UKCS volcanoes questioned

March 4, 2019
Researchers said recent study results suggest the possibility of oil and natural gas discoveries in a 7,000-sq km area of the UK North Sea because of “phantom” volcanoes.

Researchers said recent study results suggest the possibility of oil and natural gas discoveries in a 7,000-sq km area of the UK North Sea because of “phantom” volcanoes.

Geologists said a large swathe of the UK Continental Shelf was unexplored for more than 50 years because of beliefs about the existence of volcanoes based upon what researchers now call “incorrect geological models.”

Scientists from the University of Aberdeen led a study resulting in an article entitled “Phantom volcanoes discovery signals new hope for North Sea oil and gas exploration” that was published in November 2018 in the Journal of the Geological Society.
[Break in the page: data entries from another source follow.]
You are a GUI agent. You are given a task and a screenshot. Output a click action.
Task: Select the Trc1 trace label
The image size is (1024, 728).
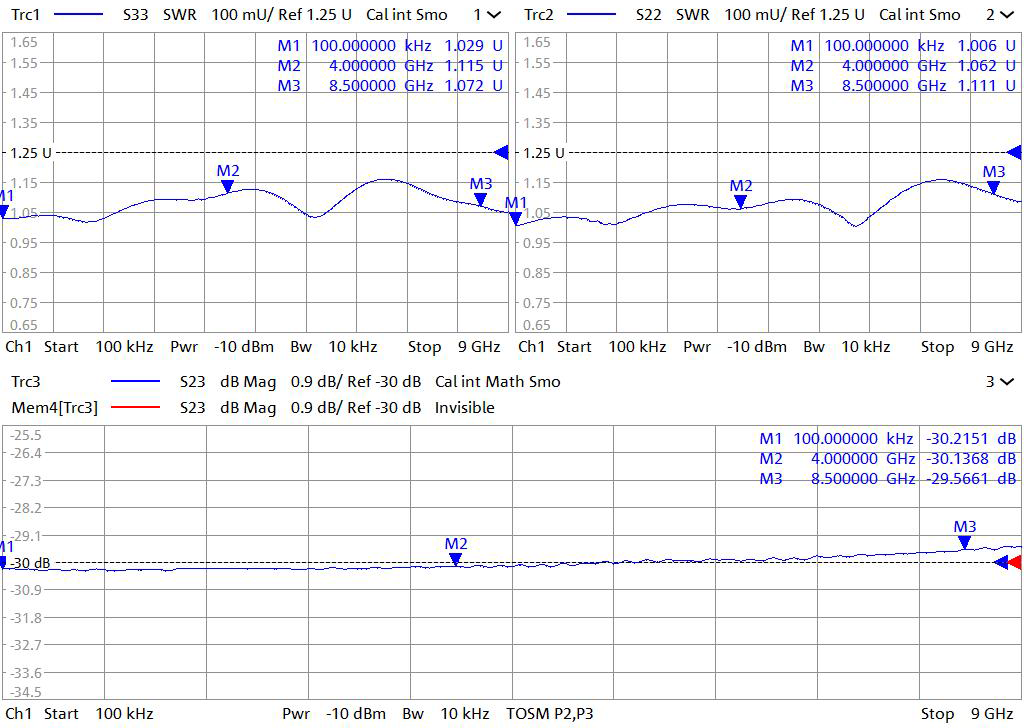24,15
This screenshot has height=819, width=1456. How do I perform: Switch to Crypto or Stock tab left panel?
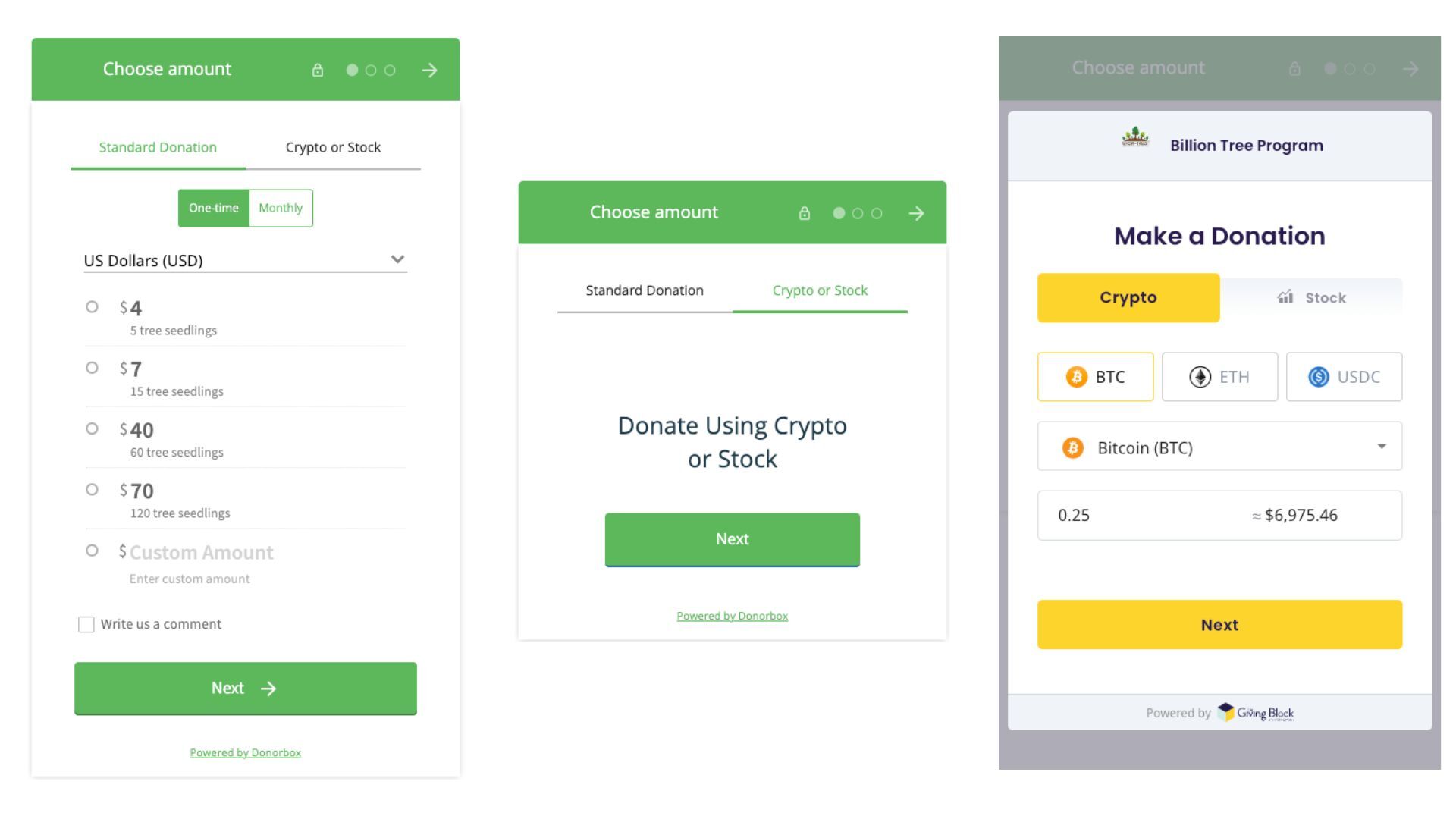(332, 147)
Previously, scientists believed the Middle Jurassic Rattray volcanic province off northwest Scotland contained three volcanoes that erupted 165 million years ago. The notion that the area contained empty magma chambers ruled out possible oil and gas discoveries.

The volcanoes were believed to have been formed millions of years ago during seismic activity under the North Sea that almost created an ocean between Britain and Europe—a rifting episode geologists have described as a failed ‘Jurassic Brexit’ attempt.

Assumption overturned

Nick Schofield and Ailsa Quirie from the University of Aberdeen along with colleagues from Heriot-Watt and the University of Adelaide have questioned this assumption.

Schofield said reinterpretation using 3D seismic data and well data shows no volcanic centers are present, and the Rattray volcanics were instead sourced in fissure eruptions from linear vents.

Norway’s Petroleum Geo-Services provided the 3D seismic.

The fissures run parallel to the Highland Boundary Fault, which intersects the Rattray volcanics at the Buchan-Glenn Fissure System.

“What we found has completely overturned decades of accepted knowledge,” Scholfield said. “Our study has shown these volcanoes never existed at all. Essentially this gives us back a huge amount of gross rock volume that we never knew existed.”

Schofield added: “There is a huge area under there that hasn’t been looked at in detail for a long time” because of an incorrect geological model. Meanwhile, discoveries still are being made in the North Sea, such as the Central Graben and Viking Graben areas.

UKCS discoveries

Wood Mackenzie Ltd. said the UK Central Graben basin is in less than 100 m of water. The Mesozoic high-pressure, high-temperature play remains of interest following the large Culzean discovery in 2008, which is expected on stream late this year.

In January, CNOOC Petroleum Europe Ltd. discovered natural gas and condensate pay in the Glengorm prospect in the Central Graben area. The CNOOC subsidiary drilled an exploration well to 5,056 m TD in 86 m of water, encountering net gas and condensate pay with a total net thickness of 37 m in a Upper Jurassic reservoir.

Recoverable resources are estimated at about 250 million boe, said partner Total E&P UK North Sea Ltd.

Further drilling and testing will be carried out to appraise resources and the productivity of the reservoir, Total said.

The discovery was in the P2215 license, previously part of the Maersk Oil portfolio, and close to existing Total-operated infrastructures offering tie-back possibilities, such as the Elgin-Franklin platform and the Culzean project.

CNOOC is operator with 50% working interest. Partners include Total and Euroil, a wholly owned subsidiary of Edison E&P SPA, each with 25% working interest.